Please answer these questions about the security document passage below:
(a) Where is the pseudo-covert trigger printed?
(b) Within the security image, where are the constellation pixels arranged?
(c) What does each occupation characteristic represent?

- Selection -
_ _ _
A security document according to the present invention may include a pseudo-covert trigger printed on the face of the document. The pseudo-covert trigger may be arranged as a decoy by printing it such that it is more apparent on the face of the document than the covert trigger and such that its elements are arranged to resemble the security image elements to a significantly lesser extent than the collection of trigger elements.

In accordance with another embodiment of the present invention, a method of authenticating a security document is provided. The security document at issue includes a security image printed on a face of the document. The security image includes a collection of security image elements and defines at least one document authentication scheme arranged to provide a primary indication of document authenticity. The method comprises the steps of: (i) defining an authentication constellation within the security image, wherein the authentication constellation defines a set of constellation pixels, and wherein the constellation pixels are arranged at predetermined coordinates within the security image; (ii) identifying respective occupation characteristics of each of the constellation pixels, wherein each of the respective occupation characteristics represents a degree of printed matter within a selected constellation pixel; and (iii) determining whether the respective identified occupation characteristics correspond to an authentic document by comparing the respective identified occupation characteristics to a set of authentic occupation characteristics.
_ _ _
- Record excerpts -
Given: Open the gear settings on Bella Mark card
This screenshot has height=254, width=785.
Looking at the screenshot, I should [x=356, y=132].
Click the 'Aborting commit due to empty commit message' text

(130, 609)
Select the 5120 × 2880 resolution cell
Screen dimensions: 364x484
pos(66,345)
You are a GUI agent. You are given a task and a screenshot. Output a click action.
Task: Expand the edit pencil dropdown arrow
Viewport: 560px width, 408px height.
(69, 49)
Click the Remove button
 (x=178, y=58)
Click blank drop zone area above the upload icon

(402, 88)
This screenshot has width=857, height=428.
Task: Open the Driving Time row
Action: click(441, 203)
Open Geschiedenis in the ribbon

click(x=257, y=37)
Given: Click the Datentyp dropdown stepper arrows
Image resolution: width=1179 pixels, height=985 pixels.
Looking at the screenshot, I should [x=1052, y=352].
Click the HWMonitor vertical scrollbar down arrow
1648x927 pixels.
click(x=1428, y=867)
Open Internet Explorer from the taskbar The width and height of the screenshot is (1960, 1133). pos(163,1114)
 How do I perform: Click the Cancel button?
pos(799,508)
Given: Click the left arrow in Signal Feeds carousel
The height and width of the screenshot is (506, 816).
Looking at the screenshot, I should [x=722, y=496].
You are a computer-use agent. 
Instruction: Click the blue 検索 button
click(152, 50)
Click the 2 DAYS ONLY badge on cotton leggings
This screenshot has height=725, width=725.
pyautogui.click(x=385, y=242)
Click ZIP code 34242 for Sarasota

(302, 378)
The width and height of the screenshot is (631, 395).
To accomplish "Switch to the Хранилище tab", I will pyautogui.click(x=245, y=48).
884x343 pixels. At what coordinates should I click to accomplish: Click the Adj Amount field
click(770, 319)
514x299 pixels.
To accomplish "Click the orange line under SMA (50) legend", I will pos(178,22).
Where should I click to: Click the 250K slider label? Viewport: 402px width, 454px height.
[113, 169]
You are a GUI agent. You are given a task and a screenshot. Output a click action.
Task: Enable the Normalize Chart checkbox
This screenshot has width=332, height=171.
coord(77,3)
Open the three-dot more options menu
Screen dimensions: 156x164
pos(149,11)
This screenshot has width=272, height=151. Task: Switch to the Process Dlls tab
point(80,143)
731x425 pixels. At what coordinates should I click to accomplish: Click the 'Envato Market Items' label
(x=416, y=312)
_ _ _
- Exercise output -
(a) On the face of the document.
(b) At predetermined coordinates within the security image.
(c) A degree of printed matter within a selected constellation pixel.